BEGIN

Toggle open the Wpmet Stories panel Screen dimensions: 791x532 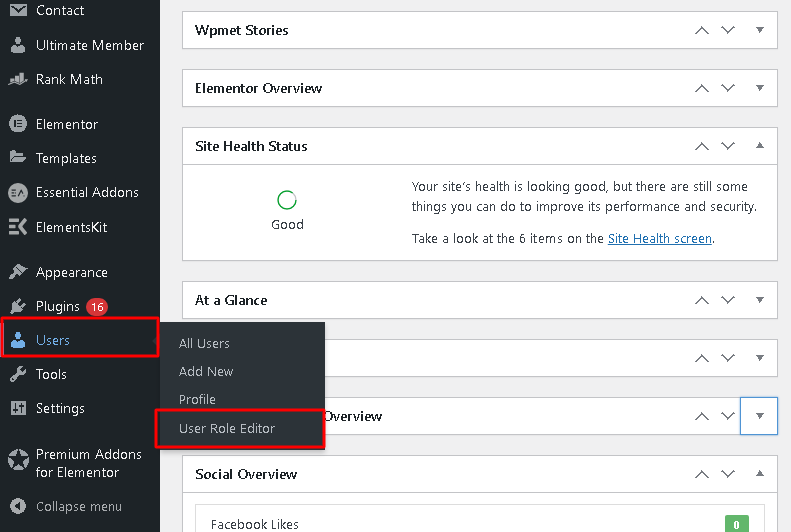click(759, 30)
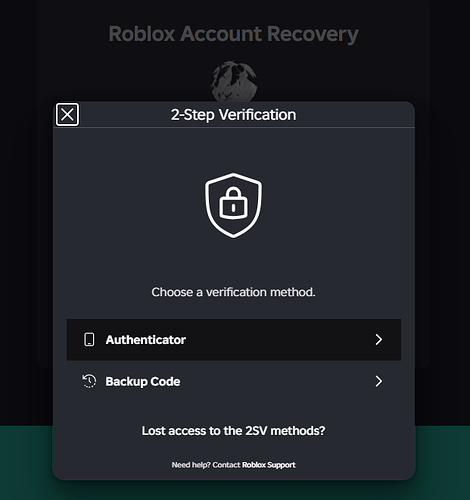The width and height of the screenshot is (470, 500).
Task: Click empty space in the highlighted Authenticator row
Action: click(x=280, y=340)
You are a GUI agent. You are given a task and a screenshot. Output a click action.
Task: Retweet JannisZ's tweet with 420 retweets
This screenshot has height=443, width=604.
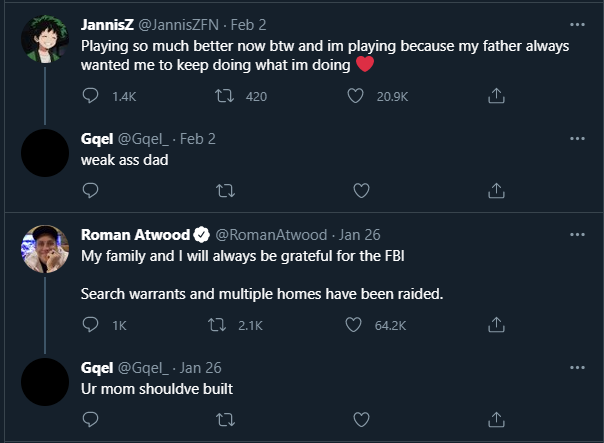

END
BEGIN

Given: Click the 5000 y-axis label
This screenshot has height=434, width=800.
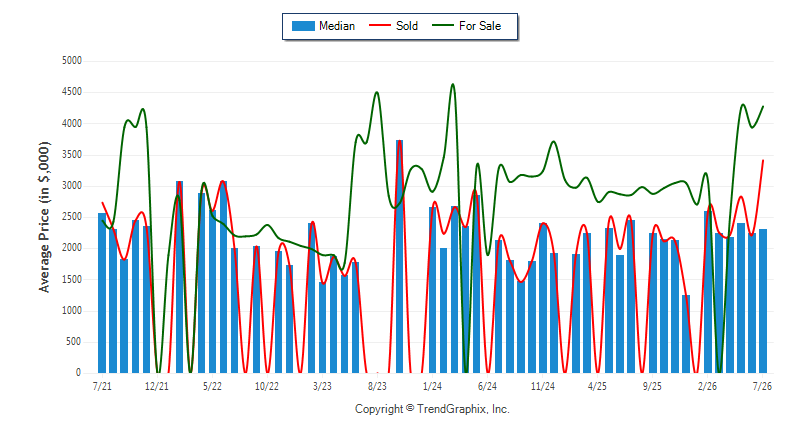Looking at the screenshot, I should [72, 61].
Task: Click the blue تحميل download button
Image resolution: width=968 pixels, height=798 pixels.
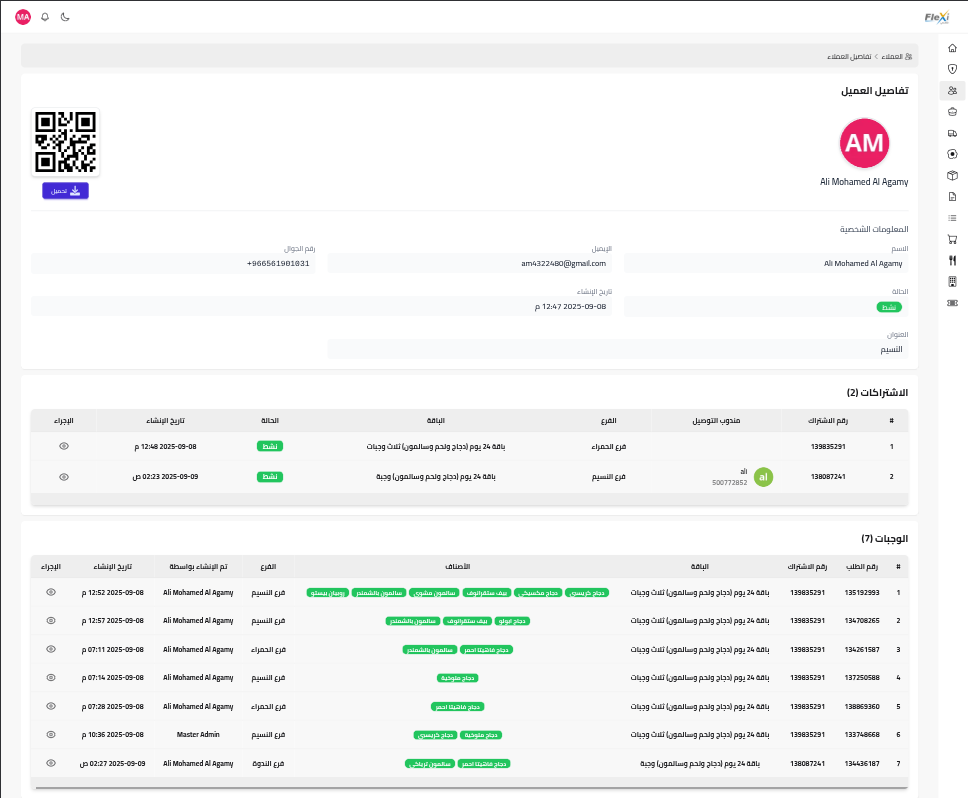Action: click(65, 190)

END

- _Required work_
Go back to the listing above. Copy word for word the lines from the one with "You are a GUI" through the one with "This screenshot has height=443, width=604.", and nothing more.

- _Task answer_
You are a GUI agent. You are given a task and a screenshot. Output a click action.
Task: Retweet JannisZ's tweet with 420 retweets
This screenshot has height=443, width=604.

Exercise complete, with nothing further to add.